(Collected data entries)
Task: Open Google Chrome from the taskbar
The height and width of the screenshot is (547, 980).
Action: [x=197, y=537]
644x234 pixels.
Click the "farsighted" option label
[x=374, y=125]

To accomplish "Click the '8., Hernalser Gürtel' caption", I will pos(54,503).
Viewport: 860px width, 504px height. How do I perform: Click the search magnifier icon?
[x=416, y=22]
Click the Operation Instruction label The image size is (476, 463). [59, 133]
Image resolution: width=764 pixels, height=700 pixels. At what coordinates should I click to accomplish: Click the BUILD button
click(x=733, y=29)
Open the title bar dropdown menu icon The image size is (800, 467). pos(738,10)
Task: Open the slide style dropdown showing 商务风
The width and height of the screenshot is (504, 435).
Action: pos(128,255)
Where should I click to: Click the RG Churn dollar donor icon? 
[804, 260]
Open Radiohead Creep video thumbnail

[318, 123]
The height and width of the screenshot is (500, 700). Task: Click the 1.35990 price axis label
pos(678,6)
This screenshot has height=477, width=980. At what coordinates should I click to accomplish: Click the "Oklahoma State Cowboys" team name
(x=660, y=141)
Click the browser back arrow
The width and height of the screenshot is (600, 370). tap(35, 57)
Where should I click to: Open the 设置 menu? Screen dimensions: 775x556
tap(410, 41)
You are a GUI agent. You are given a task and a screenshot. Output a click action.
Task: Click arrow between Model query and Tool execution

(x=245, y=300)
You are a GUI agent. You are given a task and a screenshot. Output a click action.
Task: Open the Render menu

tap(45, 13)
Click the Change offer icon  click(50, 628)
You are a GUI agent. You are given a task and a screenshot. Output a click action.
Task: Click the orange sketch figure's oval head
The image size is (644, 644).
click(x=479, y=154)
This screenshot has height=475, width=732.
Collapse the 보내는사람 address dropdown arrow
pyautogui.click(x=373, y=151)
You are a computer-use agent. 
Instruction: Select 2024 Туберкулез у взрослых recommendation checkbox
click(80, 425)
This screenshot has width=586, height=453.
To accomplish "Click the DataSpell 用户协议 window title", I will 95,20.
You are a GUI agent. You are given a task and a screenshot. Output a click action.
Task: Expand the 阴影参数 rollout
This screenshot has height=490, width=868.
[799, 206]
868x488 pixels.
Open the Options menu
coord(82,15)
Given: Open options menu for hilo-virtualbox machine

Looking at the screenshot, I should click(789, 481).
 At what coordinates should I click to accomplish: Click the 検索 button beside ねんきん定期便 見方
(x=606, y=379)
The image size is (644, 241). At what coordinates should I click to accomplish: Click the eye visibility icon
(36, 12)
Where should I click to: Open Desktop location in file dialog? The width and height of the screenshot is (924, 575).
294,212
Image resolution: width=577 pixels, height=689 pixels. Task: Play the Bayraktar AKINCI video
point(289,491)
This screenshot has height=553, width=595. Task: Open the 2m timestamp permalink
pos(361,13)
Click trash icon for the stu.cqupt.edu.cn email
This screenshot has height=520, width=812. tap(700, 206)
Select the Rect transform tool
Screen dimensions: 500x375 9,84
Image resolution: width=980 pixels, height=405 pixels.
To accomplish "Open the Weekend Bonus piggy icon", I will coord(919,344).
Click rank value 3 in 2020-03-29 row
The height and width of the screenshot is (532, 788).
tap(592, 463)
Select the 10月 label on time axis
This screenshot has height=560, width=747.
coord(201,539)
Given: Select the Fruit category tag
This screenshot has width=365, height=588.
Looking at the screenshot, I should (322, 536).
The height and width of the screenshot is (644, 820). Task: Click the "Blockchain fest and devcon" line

◆ PROMPT
Restate the line containing "Task: Expand the 阴影参数 rollout" and every remaining line of the records word for word. Add nothing.

◆ WRITTEN RESPONSE
Task: Expand the 阴影参数 rollout
This screenshot has height=490, width=868.
[799, 206]
868x488 pixels.
Open the Options menu
coord(82,15)
Given: Open options menu for hilo-virtualbox machine

Looking at the screenshot, I should click(789, 481).
 At what coordinates should I click to accomplish: Click the 検索 button beside ねんきん定期便 見方
(x=606, y=379)
The image size is (644, 241). At what coordinates should I click to accomplish: Click the eye visibility icon
(36, 12)
Where should I click to: Open Desktop location in file dialog? The width and height of the screenshot is (924, 575).
294,212
Image resolution: width=577 pixels, height=689 pixels. Task: Play the Bayraktar AKINCI video
point(289,491)
This screenshot has height=553, width=595. Task: Open the 2m timestamp permalink
pos(361,13)
Click trash icon for the stu.cqupt.edu.cn email
This screenshot has height=520, width=812. tap(700, 206)
Select the Rect transform tool
Screen dimensions: 500x375 9,84
Image resolution: width=980 pixels, height=405 pixels.
To accomplish "Open the Weekend Bonus piggy icon", I will coord(919,344).
Click rank value 3 in 2020-03-29 row
The height and width of the screenshot is (532, 788).
tap(592, 463)
Select the 10月 label on time axis
This screenshot has height=560, width=747.
coord(201,539)
Given: Select the Fruit category tag
This screenshot has width=365, height=588.
Looking at the screenshot, I should (322, 536).
The height and width of the screenshot is (644, 820). Task: Click the "Blockchain fest and devcon" line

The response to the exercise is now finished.